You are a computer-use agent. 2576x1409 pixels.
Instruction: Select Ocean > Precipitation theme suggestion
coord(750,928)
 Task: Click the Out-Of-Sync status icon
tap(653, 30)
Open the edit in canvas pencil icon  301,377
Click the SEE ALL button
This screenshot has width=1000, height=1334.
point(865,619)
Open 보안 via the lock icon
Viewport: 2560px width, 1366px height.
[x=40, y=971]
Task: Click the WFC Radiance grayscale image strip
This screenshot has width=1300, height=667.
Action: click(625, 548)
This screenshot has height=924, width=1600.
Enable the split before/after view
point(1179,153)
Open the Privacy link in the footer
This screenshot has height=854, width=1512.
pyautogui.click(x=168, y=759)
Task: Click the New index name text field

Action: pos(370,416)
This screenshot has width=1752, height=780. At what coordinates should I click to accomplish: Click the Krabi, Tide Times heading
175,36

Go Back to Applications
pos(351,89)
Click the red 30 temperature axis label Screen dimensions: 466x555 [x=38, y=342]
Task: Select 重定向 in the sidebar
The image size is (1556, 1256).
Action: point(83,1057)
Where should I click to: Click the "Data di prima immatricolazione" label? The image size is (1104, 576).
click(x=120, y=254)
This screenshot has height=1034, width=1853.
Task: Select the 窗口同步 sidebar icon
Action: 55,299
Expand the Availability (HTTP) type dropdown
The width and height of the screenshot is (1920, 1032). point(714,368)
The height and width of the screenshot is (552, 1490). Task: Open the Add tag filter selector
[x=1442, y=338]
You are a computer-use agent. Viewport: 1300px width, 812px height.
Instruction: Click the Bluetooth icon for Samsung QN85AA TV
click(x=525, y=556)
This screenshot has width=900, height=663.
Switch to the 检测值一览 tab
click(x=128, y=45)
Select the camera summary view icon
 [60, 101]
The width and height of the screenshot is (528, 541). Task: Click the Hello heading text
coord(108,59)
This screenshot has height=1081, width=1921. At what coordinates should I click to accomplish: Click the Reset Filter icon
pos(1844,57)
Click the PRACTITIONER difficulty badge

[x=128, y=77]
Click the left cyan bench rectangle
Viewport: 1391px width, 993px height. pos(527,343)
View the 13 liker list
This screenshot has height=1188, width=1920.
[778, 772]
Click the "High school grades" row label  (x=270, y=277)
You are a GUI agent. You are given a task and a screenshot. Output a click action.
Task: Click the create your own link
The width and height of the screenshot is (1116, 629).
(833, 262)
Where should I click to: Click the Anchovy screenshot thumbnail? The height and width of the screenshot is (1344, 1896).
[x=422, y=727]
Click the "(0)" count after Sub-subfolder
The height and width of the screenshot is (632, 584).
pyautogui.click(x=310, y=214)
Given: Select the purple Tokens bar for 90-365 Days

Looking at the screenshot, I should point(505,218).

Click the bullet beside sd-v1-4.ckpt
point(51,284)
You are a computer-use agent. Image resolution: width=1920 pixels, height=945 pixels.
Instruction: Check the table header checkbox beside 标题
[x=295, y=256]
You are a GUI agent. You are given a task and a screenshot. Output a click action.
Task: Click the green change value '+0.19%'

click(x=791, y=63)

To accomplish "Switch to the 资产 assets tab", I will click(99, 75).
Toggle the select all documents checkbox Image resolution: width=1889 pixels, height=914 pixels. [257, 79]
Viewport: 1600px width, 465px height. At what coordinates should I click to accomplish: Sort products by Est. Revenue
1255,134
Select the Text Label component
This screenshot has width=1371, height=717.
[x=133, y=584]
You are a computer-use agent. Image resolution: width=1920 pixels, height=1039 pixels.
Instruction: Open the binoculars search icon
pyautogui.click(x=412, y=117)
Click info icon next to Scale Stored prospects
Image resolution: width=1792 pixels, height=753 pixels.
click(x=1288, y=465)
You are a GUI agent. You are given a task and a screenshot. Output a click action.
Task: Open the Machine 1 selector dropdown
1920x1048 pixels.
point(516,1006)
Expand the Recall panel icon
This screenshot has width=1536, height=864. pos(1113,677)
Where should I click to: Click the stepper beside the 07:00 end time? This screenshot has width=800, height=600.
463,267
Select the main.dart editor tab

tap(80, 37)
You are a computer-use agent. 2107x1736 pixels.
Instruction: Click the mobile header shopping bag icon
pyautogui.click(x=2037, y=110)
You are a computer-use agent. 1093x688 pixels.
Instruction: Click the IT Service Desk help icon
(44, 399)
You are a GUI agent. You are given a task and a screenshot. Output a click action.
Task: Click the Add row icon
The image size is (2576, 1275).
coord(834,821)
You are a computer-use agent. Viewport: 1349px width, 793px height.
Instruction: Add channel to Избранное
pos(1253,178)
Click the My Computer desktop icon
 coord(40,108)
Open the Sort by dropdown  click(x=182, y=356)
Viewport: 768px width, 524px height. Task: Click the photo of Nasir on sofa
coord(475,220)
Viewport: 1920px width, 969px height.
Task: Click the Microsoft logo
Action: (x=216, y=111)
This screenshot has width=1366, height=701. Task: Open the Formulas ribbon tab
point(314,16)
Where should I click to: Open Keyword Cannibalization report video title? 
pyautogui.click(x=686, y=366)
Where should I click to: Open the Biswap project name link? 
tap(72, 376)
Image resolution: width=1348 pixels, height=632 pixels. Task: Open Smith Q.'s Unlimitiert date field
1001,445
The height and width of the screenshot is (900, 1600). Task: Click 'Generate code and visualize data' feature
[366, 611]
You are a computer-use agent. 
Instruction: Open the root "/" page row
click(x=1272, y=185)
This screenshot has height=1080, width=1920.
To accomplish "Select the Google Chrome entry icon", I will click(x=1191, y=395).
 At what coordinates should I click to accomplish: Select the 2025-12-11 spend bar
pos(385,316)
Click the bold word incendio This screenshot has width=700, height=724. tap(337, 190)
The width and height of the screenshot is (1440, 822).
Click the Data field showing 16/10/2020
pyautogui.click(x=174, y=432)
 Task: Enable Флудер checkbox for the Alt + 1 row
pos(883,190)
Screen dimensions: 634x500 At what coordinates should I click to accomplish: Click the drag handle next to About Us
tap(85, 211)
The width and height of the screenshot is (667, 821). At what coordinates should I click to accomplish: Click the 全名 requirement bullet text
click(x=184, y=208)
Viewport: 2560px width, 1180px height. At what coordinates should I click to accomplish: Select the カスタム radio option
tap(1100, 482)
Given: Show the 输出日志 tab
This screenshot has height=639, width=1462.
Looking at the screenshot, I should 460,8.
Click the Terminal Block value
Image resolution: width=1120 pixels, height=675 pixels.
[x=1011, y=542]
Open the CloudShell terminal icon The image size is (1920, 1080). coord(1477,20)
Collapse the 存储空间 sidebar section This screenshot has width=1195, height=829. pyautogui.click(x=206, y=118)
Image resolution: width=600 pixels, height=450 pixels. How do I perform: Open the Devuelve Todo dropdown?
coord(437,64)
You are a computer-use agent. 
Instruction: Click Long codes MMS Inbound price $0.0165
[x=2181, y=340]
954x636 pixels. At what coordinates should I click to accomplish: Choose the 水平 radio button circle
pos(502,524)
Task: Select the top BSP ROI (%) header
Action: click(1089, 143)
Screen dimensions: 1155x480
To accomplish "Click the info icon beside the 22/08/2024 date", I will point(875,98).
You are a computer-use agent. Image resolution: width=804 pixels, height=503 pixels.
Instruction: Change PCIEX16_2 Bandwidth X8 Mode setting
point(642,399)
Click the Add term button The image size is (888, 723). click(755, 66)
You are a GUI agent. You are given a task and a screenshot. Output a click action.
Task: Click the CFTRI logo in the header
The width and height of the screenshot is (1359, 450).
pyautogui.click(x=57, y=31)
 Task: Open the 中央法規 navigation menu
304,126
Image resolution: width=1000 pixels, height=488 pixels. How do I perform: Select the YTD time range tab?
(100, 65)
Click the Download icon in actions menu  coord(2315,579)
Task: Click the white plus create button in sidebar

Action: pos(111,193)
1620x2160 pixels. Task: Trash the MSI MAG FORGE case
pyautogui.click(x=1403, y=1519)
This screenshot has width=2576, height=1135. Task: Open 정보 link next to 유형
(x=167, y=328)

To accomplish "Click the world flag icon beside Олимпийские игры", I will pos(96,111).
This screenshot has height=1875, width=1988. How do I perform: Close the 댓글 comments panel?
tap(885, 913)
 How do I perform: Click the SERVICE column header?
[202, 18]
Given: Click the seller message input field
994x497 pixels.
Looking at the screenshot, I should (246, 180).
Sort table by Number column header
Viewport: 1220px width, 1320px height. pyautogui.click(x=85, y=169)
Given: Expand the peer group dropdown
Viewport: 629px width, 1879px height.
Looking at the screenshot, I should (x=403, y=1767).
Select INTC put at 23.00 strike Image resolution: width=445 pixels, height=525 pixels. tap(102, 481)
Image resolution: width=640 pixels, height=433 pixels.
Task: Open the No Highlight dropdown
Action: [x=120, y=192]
=======
:: What to work on ::
Copy the lines starting at the one containing "This screenshot has height=924, width=1600." and ending at the one containing "Action: point(83,1057)", both included, with no changes.

:: Exercise answer ::
This screenshot has height=924, width=1600.
Enable the split before/after view
point(1179,153)
Open the Privacy link in the footer
This screenshot has height=854, width=1512.
pyautogui.click(x=168, y=759)
Task: Click the New index name text field

Action: pos(370,416)
This screenshot has width=1752, height=780. At what coordinates should I click to accomplish: Click the Krabi, Tide Times heading
175,36

Go Back to Applications
pos(351,89)
Click the red 30 temperature axis label Screen dimensions: 466x555 [x=38, y=342]
Task: Select 重定向 in the sidebar
The image size is (1556, 1256).
Action: point(83,1057)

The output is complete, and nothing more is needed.